EXERCISE DIRECTIONS:
Can you print, unchanged, every line from the start of the rows through the line containing "will click(732, 25).", with that line included?
———
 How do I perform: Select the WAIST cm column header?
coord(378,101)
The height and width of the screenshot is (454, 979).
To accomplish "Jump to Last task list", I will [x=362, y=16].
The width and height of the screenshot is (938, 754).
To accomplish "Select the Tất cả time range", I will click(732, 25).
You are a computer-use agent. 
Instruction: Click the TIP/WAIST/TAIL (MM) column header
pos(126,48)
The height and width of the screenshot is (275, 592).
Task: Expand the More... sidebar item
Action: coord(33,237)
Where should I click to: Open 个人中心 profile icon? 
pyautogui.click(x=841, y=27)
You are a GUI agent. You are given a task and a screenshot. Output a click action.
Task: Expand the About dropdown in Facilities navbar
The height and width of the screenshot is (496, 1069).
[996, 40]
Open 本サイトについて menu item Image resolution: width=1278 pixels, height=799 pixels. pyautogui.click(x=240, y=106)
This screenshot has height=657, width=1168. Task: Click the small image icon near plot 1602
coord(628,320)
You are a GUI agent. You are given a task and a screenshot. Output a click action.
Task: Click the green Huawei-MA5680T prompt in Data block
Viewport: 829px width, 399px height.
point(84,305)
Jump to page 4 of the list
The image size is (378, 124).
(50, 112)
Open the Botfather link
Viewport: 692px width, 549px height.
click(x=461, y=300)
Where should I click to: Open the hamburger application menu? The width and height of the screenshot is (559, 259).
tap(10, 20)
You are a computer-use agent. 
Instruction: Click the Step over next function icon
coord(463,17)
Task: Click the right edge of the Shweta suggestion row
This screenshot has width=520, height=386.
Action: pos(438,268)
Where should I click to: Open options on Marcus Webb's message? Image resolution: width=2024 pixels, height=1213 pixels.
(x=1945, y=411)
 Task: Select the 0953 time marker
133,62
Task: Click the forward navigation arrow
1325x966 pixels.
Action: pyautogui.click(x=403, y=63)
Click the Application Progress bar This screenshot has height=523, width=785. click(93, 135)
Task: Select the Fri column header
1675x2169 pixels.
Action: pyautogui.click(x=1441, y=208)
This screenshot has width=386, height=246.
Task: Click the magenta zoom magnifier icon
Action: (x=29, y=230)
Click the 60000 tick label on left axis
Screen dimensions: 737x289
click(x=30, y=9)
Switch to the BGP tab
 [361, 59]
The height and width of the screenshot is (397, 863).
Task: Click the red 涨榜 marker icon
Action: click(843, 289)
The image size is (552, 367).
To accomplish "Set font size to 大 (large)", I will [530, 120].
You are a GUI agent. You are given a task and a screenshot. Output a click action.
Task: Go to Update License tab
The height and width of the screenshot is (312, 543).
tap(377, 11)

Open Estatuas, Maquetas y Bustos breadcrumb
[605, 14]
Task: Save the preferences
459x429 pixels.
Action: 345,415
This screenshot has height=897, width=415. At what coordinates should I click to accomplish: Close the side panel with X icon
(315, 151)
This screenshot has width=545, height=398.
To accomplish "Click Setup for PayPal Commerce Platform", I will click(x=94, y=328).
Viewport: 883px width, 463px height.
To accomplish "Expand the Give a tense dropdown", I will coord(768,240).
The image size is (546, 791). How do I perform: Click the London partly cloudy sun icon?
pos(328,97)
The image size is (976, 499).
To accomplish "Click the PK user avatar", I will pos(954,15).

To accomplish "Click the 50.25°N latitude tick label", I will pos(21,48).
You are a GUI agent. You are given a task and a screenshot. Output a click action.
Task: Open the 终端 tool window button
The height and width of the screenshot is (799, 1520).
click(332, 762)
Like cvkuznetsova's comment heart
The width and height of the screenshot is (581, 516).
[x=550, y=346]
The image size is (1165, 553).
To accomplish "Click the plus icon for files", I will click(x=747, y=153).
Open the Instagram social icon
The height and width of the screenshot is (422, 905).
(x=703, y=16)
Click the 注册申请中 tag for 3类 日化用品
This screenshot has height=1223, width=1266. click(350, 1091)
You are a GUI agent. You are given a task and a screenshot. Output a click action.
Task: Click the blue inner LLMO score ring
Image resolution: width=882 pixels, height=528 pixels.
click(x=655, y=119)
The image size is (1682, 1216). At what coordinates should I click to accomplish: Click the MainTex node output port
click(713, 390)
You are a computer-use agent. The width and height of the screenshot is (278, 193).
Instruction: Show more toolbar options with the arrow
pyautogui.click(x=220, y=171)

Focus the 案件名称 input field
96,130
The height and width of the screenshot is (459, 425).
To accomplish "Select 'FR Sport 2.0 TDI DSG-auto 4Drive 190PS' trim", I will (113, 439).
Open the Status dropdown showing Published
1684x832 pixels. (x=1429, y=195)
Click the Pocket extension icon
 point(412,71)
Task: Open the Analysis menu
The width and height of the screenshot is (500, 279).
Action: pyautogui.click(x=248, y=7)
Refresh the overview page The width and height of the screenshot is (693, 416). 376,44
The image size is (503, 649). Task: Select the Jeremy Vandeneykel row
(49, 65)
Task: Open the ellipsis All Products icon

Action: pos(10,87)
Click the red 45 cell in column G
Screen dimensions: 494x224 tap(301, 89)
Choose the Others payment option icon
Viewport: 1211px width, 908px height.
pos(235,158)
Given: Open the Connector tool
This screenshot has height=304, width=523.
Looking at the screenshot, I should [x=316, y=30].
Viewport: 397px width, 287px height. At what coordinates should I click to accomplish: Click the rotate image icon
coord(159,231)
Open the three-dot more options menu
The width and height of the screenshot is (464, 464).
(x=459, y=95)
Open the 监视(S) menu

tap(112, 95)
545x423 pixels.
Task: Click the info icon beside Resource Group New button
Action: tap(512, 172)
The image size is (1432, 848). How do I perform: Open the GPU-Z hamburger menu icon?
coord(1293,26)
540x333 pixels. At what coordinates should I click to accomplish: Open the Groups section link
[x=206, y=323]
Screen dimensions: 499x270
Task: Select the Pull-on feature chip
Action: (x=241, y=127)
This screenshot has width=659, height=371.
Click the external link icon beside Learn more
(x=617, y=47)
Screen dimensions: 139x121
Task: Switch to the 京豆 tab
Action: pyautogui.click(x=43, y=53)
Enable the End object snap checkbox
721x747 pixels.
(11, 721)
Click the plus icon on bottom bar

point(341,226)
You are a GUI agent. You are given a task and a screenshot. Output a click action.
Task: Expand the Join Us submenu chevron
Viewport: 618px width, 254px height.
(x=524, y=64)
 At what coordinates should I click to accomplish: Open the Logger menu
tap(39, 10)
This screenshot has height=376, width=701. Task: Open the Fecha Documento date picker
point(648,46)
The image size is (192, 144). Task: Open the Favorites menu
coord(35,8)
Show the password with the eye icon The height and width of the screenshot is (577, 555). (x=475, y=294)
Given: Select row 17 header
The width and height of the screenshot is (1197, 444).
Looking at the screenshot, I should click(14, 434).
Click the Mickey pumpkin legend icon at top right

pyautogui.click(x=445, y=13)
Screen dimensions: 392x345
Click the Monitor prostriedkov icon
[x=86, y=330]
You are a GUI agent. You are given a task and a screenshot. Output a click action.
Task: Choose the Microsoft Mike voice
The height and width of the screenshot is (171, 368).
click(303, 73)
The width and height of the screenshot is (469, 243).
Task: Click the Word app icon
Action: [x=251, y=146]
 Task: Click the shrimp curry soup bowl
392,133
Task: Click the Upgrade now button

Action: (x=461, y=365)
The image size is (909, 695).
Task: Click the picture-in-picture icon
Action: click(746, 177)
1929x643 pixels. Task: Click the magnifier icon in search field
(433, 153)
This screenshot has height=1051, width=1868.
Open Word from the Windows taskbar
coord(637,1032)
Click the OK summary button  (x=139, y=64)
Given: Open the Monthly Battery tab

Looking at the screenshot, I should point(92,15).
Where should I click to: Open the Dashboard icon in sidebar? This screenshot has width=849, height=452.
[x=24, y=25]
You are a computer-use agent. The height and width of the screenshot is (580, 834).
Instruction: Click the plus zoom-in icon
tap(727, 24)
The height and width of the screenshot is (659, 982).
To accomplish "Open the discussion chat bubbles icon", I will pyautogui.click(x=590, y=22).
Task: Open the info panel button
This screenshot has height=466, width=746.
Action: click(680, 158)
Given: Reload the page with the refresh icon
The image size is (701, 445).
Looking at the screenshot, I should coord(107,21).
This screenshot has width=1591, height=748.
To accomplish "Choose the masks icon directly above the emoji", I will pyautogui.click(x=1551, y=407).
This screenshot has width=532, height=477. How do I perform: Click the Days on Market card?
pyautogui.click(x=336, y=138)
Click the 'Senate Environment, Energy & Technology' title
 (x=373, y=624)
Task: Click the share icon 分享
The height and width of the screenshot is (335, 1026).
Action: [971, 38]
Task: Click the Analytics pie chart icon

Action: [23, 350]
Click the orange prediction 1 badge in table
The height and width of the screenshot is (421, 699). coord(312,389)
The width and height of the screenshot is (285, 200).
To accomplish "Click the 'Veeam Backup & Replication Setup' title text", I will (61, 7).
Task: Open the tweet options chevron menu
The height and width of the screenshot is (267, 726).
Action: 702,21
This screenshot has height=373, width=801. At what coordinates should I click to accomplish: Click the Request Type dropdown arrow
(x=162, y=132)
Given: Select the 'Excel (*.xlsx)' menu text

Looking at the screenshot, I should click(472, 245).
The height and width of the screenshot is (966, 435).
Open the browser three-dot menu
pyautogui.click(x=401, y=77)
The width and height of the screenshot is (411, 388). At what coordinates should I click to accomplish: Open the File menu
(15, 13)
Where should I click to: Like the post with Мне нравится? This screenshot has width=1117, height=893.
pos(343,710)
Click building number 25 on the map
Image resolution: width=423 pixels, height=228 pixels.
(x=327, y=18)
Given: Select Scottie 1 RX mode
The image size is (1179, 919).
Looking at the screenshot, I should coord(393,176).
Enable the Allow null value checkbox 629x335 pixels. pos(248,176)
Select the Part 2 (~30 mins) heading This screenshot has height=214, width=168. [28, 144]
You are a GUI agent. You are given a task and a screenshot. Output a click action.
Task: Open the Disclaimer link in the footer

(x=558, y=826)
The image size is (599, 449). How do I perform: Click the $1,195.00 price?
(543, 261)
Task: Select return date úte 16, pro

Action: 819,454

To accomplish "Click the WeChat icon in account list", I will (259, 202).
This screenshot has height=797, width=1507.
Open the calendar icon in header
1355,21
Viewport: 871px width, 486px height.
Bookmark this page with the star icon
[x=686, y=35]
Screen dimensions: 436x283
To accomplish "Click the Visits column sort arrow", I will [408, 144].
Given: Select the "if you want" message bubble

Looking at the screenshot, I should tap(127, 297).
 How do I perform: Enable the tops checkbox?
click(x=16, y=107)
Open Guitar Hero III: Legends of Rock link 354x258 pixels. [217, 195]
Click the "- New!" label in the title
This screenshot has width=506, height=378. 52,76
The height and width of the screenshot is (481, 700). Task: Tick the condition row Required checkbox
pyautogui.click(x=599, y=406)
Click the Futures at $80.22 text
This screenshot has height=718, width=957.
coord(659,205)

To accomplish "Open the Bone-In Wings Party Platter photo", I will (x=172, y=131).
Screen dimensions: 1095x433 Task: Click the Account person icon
———
ANSWER TO THE EXERCISE:
 How do I perform: Select the WAIST cm column header?
coord(378,101)
The height and width of the screenshot is (454, 979).
To accomplish "Jump to Last task list", I will [x=362, y=16].
The width and height of the screenshot is (938, 754).
To accomplish "Select the Tất cả time range", I will click(732, 25).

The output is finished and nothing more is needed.